Turning to the FIGURE, FIG. 1 shows a flow diagram of a method for preparing bread dough according to one example embodiment of the present general inventive concept. As shown in FIG. 1, a process 100 for preparing dough involves a yeast mixture 110 that includes active dry yeast 112, water 114, and sweetened condensed milk 116. Separately, a shortening mixture 210 is provided, which includes vegetable shortening 212, water 214, salt 216, and sugar 218. The vegetable shortening 212, water 214, salt 216, and sugar 218 are mixed in a small saucepan and heated 302 until the mixture is warm, with the water at least steaming, the sugar substantially fully dissolved in the water, and substantially most of the vegetable shortening melted (but not itself boiling). After being warmed to that condition, the shortening mixture is allowed to cool 304. Whole milk 306 and room-temperature water 308 are added to the shortening mixture in a mixing bowl 315. The shortening mixture is allowed to cool to reach approximately room temperature 320, and then one (1) egg yolk 410 is added to the shortening mixture 415. Next, flour 510 is added to the shortening mixture 515, and the shortening mixture is thoroughly mixed.

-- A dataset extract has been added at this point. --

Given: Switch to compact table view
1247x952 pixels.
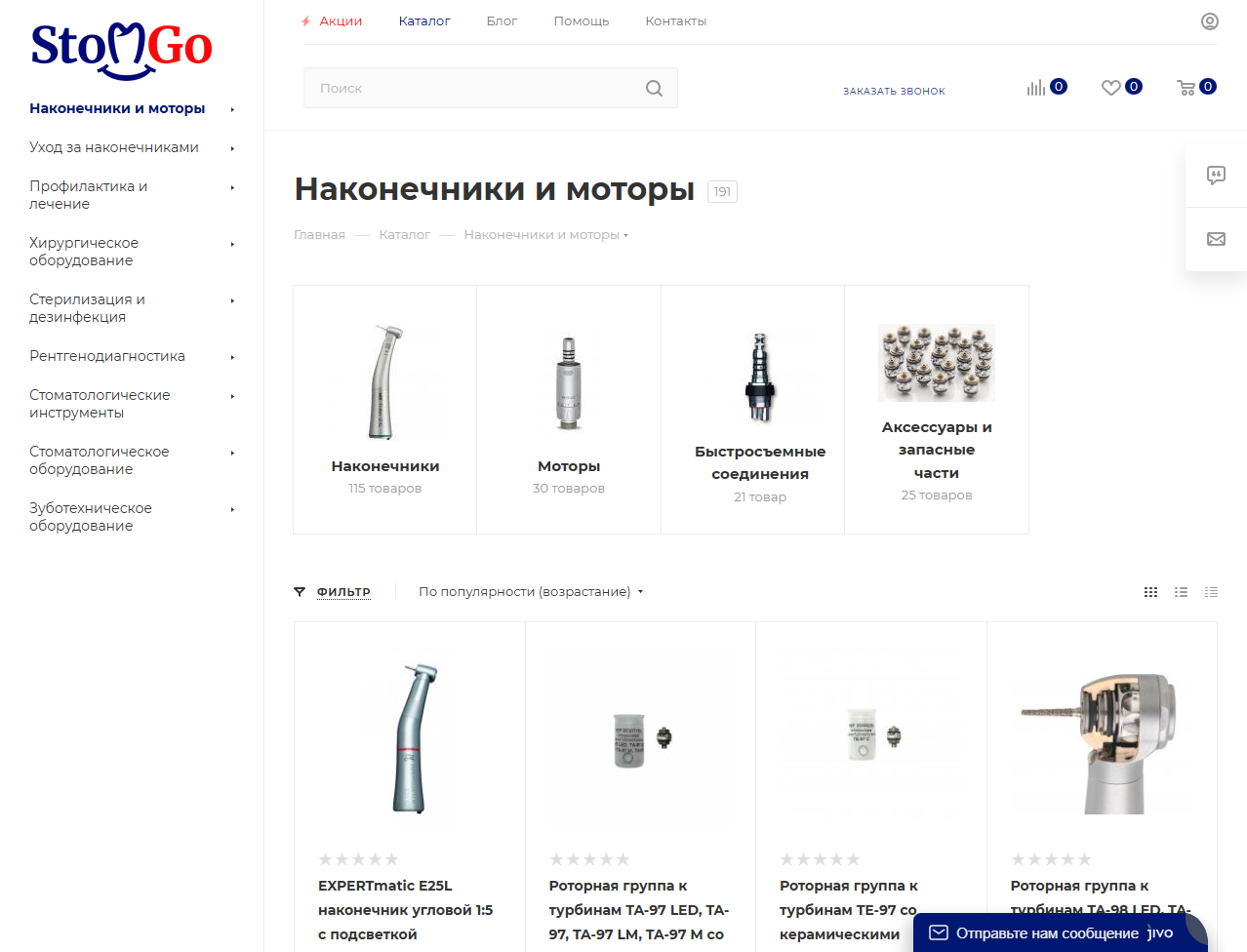Looking at the screenshot, I should [x=1211, y=592].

The yeast mixture is covered and placed in refrigeration and cooled 605 before being combined with the shortening mixture to form a combined mixture 615. Then, additional flour 710 is added to the combined mixture 715, which now contains both the components of the yeast mixture and the components of the shortening mixture. The combined mixture is covered and allowed to rest 720 for a pre-determined period of time, and afterwards the combined mixture is thoroughly mixed 725 in order to distribute moisture evenly throughout the combined mixture. If necessary, the combined mixture (now dough) is flipped and/or otherwise manipulated to distribute moisture that may have collected at the base of the dough or in some other portion of the dough. At this point in time, the dough is ready for use in baking.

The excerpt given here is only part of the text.